Supreme Court of Pennsylvania
Wharton v. Bradford City, 209 Pa. 319 (Pa. 1904)
58 A. 621; 1904 Pa. LEXIS 618
Brown, Mestbezat, Mitchell, Potter, Thompson

Wharton v. Bradford City

Opinion of the Court

Per Curiam,

The connection between the act of the city complained of, and the result charged, is altogether too remote and too uncertain to be permitted as a basis of recovery. There are no such connected links as make a chain of causes by which the first could be called proximate to the end, and in addition there is the very strong probability of the interposition of other and entirely disconnected circumstances in producing the result.

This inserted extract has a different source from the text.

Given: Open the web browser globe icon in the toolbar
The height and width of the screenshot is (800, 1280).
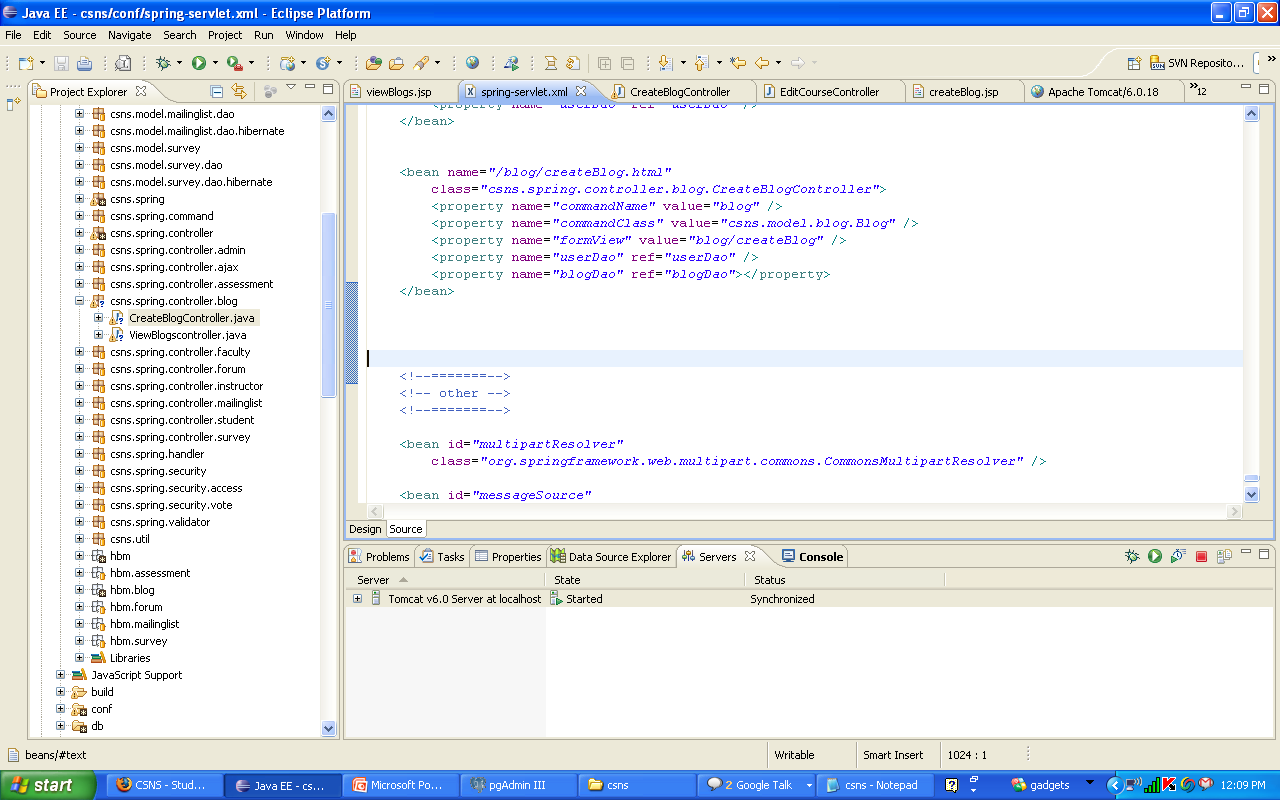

Whether the city was exempt from liability for the exercise of its governmental functions, as to injuries to health, etc., and similar questions we do not need to consider.

Judgment affirmed.

Reference

Status
Published
Syllabus
Negligence—Municipalities—Defective sewer—Death of child—Proximate and remote cause. A city cannot be held responsible for the death of a child from fever contracted from drinking contaminated water of a well, on the ground that the city had deposited the contents of a sewer in an open stream, and that the sewage from the stream percolated through gravelly soil into the well in question. In such a case there are no such connected links as make a chain of causes by which the first could be called proximate to the end, and in addition there is the very strong probability of the interposition of other and entirely disconnected circumstances in producing the result.